Bernie Sanders on Tuesday narrowly edged out Pete Buttigieg in a nail-biting New Hampshire primary — winning in a razor-thin victory in the Granite State after the chaotic Iowa caucuses, according to ABC, NBC and CBS network projections.

The self-described “Democratic Socialist” and party outsider from Vermont won 26 per cent of the vote but failed to turn out a revolution in his New England neighbourhood and shake Buttigieg after they virtually tied in Iowa.

“The reason that we won this tonight in New Hampshire and we won in Iowa is our volunteers,” said a jubilant Sanders.

“We have an unprecedented grassroots movement from coast to coast. We are putting together a multi-gender, multiracial political movement. This is the movement from coast to coast that we finally have an economy and a government that works for all of us,” New York Post quoted Sanders as saying.

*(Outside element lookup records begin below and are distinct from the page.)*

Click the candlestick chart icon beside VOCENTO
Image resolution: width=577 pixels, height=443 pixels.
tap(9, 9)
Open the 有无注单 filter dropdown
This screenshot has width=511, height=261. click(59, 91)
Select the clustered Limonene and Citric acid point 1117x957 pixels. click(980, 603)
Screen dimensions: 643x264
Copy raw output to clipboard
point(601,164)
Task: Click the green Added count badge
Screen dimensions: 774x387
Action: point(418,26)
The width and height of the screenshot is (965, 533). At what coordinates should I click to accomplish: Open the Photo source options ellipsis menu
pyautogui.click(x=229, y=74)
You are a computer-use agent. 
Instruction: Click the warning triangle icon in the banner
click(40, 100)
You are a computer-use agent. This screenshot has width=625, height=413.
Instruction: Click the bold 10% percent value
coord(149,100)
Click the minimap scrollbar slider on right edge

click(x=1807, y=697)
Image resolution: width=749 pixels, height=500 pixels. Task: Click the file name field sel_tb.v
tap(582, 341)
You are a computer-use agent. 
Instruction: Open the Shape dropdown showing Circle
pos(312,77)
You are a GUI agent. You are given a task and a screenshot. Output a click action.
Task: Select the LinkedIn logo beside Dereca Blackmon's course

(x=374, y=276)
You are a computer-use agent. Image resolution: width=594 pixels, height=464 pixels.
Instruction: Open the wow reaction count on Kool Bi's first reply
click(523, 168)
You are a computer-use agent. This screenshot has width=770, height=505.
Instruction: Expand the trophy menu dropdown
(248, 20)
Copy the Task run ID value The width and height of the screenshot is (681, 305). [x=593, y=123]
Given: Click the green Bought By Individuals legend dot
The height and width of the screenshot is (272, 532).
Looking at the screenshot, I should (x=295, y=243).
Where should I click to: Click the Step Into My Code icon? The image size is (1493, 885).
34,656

Earlier in the month, Sanders held a narrow lead among the Democratic contenders. “I think he’s a communist,” said Trump, for whom name-calling and character smearing are an integral part of his campaign for re-election in November this year.

Earlier, voters in the midwestern state of Iowa participate in the long process that will eventually choose the Democratic party’s presidential nominee, who will take on Donald Trump in November’s US Presidential election.

The primaries and caucuses are a series of contests, in all 50 US states plus Washington DC and outlying territories, by which each party selects its presidential nominee.

On January 22, former US secretary of state Hillary Clinton had launched a scathing attack on a presidential hopeful and 2016 Democratic rival Sanders, telling a documentary that “nobody likes him.”

Sanders, 78, pushed Clinton to the wire four years ago in an acrimonious, months-long battle for the party’s nomination. Clinton won that race but lost to Trump in November.

Sanders was treated for a blocked artery after experiencing chest discomfort and has cancelled campaign events until further notice.

Sanders is the oldest candidate vying to take on President Donald Trump, 73, and is third in the Democratic nominee polls behind Joe Biden, 76, and Elizabeth Warren, 70.